Final results showed Orpo's National Conservative party (NCP), which campaigned on a platform of reining in public spending, won 48 seats in the 200-seat parliament, with the far-right, anti-immigration Finns party (PS) getting 46 and Marin's Social Democrats (SDP) 43.

In terms of votes, the result was even closer, with the NCP winning 20.6%, the PS 20.1% and the SDP 19.9%. "You know what? It was a win," Orpo told cheering supporters in Helsinki late last Sunday night, adding that the result gave the NCP "a strong mandate" to pursue its key policies of "fixing our economy, boosting growth, and creating new jobs".

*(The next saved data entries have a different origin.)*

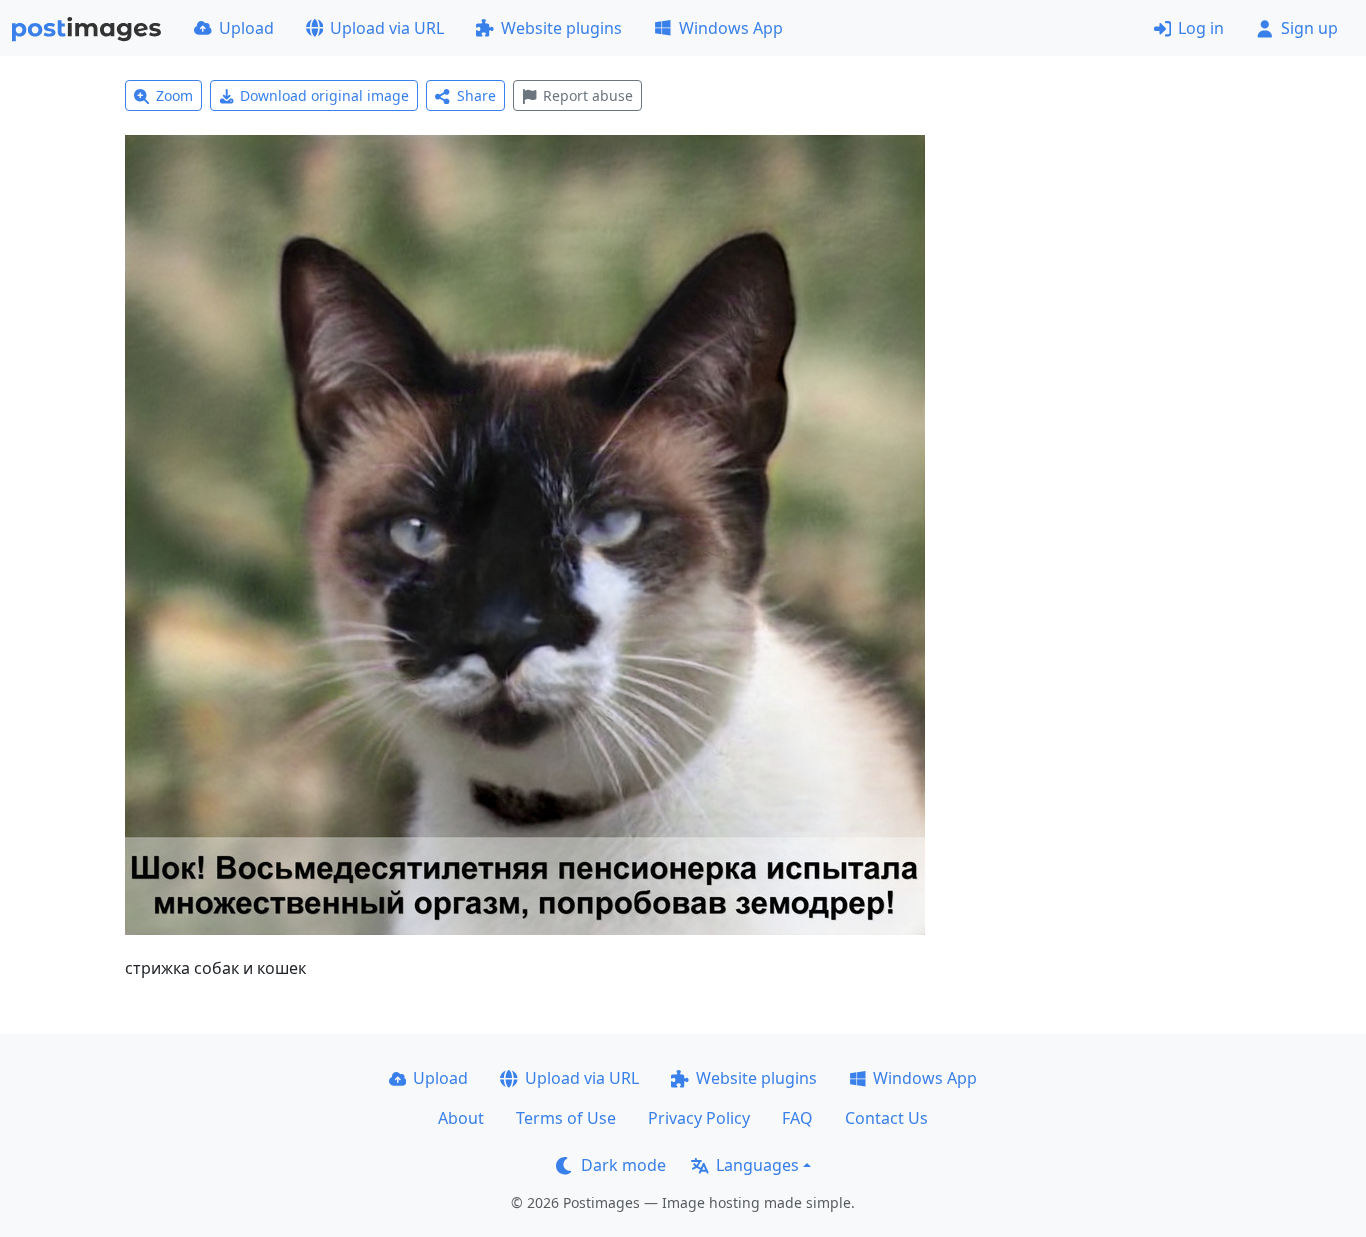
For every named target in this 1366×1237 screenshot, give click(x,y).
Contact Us (886, 1118)
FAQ (797, 1118)
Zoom (174, 95)
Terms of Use (566, 1118)
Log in (1201, 28)
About (461, 1118)
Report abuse (588, 95)
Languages (757, 1165)
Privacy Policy (699, 1118)
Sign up (1309, 28)
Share (476, 95)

Marin, who had argued for more spending on education and the health service as key to economic growth and said she would prefer raising taxes to cutting welfare, congratulated the winners and said there were "reasons to be happy" with the vote. The SDP increased its share of the vote and gained three seats.

However, the NCP increased its number of MPs by 10, while the PS, which backs spending cuts but campaigned mainly against non-EU immigration, added seven.